To do:
Retype the records below verbatim, starting with the line that contains "Where should I click to: Open the Utilization" and going on through the line that contains "Looking at the screenshot, I should pos(106,146).", both included.

** Begin Material for the task **

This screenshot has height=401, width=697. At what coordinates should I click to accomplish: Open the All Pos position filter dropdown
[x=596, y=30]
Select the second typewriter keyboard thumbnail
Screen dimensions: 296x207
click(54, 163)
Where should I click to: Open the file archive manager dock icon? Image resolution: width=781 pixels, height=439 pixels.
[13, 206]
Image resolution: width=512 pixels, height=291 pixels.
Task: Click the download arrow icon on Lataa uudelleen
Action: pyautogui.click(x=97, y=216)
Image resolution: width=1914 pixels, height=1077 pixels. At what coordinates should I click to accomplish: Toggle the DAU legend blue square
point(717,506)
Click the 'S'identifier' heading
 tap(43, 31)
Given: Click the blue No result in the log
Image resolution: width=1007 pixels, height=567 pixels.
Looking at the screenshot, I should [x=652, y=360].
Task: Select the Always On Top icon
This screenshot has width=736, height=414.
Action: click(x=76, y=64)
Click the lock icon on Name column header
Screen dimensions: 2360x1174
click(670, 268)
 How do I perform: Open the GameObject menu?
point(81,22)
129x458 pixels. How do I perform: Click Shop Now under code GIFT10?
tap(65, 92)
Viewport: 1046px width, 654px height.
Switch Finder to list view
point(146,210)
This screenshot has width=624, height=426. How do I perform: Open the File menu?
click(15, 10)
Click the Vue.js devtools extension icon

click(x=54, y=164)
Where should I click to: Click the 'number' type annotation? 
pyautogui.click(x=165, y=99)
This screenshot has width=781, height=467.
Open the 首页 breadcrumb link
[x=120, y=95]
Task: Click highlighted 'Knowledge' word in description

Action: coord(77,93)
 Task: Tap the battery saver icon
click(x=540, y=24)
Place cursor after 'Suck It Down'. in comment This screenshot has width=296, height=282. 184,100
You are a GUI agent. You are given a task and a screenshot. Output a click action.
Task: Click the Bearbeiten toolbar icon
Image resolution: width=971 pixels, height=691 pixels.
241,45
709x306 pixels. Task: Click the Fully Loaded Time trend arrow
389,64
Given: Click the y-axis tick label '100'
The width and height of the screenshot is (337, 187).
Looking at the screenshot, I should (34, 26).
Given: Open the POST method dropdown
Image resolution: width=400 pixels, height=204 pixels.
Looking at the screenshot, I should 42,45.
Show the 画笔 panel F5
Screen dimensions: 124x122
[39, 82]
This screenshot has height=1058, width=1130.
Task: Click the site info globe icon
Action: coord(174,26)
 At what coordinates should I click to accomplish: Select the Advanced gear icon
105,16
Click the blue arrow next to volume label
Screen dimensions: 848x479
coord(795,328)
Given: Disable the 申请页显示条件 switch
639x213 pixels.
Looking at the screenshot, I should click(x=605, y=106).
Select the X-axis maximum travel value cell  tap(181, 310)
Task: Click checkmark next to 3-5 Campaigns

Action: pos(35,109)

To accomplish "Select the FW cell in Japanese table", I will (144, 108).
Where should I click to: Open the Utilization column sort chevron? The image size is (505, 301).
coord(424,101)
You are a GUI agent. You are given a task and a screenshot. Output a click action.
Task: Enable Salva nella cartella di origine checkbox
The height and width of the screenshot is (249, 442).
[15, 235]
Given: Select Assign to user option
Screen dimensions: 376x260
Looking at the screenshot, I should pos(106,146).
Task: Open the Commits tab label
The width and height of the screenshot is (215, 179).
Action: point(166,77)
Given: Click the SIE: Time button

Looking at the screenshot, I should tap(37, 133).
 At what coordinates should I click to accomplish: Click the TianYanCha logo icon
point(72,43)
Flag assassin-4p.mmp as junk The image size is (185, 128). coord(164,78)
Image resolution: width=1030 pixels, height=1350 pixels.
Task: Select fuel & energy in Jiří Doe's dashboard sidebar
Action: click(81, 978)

** End Material for the task **

Solution:
Where should I click to: Open the Utilization column sort chevron? The image size is (505, 301).
coord(424,101)
You are a GUI agent. You are given a task and a screenshot. Output a click action.
Task: Enable Salva nella cartella di origine checkbox
The height and width of the screenshot is (249, 442).
[15, 235]
Given: Select Assign to user option
Screen dimensions: 376x260
Looking at the screenshot, I should pos(106,146).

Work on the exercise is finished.